When you retype the data, keep every line exactly as it appears.

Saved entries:
----

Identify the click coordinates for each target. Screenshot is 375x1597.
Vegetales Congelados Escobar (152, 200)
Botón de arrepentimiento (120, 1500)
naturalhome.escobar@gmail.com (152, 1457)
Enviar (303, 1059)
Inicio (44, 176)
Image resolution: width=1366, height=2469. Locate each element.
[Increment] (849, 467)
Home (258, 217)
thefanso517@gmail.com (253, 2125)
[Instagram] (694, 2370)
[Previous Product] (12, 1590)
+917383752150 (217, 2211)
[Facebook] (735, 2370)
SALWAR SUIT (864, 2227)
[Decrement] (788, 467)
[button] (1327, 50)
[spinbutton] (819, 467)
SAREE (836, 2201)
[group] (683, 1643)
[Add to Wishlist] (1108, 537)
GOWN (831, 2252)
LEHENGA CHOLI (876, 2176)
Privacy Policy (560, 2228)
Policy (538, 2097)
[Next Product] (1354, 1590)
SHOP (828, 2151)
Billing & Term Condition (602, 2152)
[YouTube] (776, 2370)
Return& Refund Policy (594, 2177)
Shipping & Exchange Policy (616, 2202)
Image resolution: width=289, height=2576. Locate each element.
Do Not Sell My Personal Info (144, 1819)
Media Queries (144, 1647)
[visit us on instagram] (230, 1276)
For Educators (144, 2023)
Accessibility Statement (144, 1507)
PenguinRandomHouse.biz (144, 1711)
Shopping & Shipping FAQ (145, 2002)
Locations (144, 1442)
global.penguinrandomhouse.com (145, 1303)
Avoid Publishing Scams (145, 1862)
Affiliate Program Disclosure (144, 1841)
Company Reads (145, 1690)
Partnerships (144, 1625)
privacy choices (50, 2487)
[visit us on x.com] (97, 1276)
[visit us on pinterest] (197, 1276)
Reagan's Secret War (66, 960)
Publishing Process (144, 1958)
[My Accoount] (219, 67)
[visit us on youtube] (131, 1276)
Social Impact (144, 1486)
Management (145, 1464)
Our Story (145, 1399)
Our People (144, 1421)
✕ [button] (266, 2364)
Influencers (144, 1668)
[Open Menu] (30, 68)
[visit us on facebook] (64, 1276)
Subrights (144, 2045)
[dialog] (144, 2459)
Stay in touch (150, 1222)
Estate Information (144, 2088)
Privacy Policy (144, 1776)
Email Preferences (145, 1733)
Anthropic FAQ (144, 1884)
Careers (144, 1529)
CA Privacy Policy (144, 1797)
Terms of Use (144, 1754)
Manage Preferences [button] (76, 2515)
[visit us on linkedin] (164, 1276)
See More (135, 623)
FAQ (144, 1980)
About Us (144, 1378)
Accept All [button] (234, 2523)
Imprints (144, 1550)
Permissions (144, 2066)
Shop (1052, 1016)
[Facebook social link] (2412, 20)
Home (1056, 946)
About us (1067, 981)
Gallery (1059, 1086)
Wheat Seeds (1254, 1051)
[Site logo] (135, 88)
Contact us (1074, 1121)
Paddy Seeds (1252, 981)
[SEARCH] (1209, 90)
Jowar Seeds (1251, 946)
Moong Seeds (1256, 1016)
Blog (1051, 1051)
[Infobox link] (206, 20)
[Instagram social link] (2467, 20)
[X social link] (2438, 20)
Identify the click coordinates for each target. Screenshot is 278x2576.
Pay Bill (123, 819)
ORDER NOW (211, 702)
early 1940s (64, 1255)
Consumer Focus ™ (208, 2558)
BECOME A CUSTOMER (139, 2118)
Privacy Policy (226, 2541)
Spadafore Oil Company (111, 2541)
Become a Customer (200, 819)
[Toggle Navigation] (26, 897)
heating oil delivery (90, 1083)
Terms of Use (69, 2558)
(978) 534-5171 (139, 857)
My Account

----

Worked solution:
Identify the click coordinates for each target. Screenshot is 375x1597.
Vegetales Congelados Escobar (152, 200)
Botón de arrepentimiento (120, 1500)
naturalhome.escobar@gmail.com (152, 1457)
Enviar (303, 1059)
Inicio (44, 176)
Image resolution: width=1366, height=2469. Locate each element.
[Increment] (849, 467)
Home (258, 217)
thefanso517@gmail.com (253, 2125)
[Instagram] (694, 2370)
[Previous Product] (12, 1590)
+917383752150 (217, 2211)
[Facebook] (735, 2370)
SALWAR SUIT (864, 2227)
[Decrement] (788, 467)
[button] (1327, 50)
[spinbutton] (819, 467)
SAREE (836, 2201)
[group] (683, 1643)
[Add to Wishlist] (1108, 537)
GOWN (831, 2252)
LEHENGA CHOLI (876, 2176)
Privacy Policy (560, 2228)
Policy (538, 2097)
[Next Product] (1354, 1590)
SHOP (828, 2151)
Billing & Term Condition (602, 2152)
[YouTube] (776, 2370)
Return& Refund Policy (594, 2177)
Shipping & Exchange Policy (616, 2202)
Image resolution: width=289, height=2576. Locate each element.
Do Not Sell My Personal Info (144, 1819)
Media Queries (144, 1647)
[visit us on instagram] (230, 1276)
For Educators (144, 2023)
Accessibility Statement (144, 1507)
PenguinRandomHouse.biz (144, 1711)
Shopping & Shipping FAQ (145, 2002)
Locations (144, 1442)
global.penguinrandomhouse.com (145, 1303)
Avoid Publishing Scams (145, 1862)
Affiliate Program Disclosure (144, 1841)
Company Reads (145, 1690)
Partnerships (144, 1625)
privacy choices (50, 2487)
[visit us on x.com] (97, 1276)
[visit us on pinterest] (197, 1276)
Reagan's Secret War (66, 960)
Publishing Process (144, 1958)
[My Accoount] (219, 67)
[visit us on youtube] (131, 1276)
Social Impact (144, 1486)
Management (145, 1464)
Our Story (145, 1399)
Our People (144, 1421)
✕ [button] (266, 2364)
Influencers (144, 1668)
[Open Menu] (30, 68)
[visit us on facebook] (64, 1276)
Subrights (144, 2045)
[dialog] (144, 2459)
Stay in touch (150, 1222)
Estate Information (144, 2088)
Privacy Policy (144, 1776)
Email Preferences (145, 1733)
Anthropic FAQ (144, 1884)
Careers (144, 1529)
CA Privacy Policy (144, 1797)
Terms of Use (144, 1754)
Manage Preferences [button] (76, 2515)
[visit us on linkedin] (164, 1276)
See More (135, 623)
FAQ (144, 1980)
About Us (144, 1378)
Accept All [button] (234, 2523)
Imprints (144, 1550)
Permissions (144, 2066)
Shop (1052, 1016)
[Facebook social link] (2412, 20)
Home (1056, 946)
About us (1067, 981)
Gallery (1059, 1086)
Wheat Seeds (1254, 1051)
[Site logo] (135, 88)
Contact us (1074, 1121)
Paddy Seeds (1252, 981)
[SEARCH] (1209, 90)
Jowar Seeds (1251, 946)
Moong Seeds (1256, 1016)
Blog (1051, 1051)
[Infobox link] (206, 20)
[Instagram social link] (2467, 20)
[X social link] (2438, 20)
Identify the click coordinates for each target. Screenshot is 278x2576.
Pay Bill (123, 819)
ORDER NOW (211, 702)
early 1940s (64, 1255)
Consumer Focus ™ (208, 2558)
BECOME A CUSTOMER (139, 2118)
Privacy Policy (226, 2541)
Spadafore Oil Company (111, 2541)
Become a Customer (200, 819)
[Toggle Navigation] (26, 897)
heating oil delivery (90, 1083)
Terms of Use (69, 2558)
(978) 534-5171 (139, 857)
My Account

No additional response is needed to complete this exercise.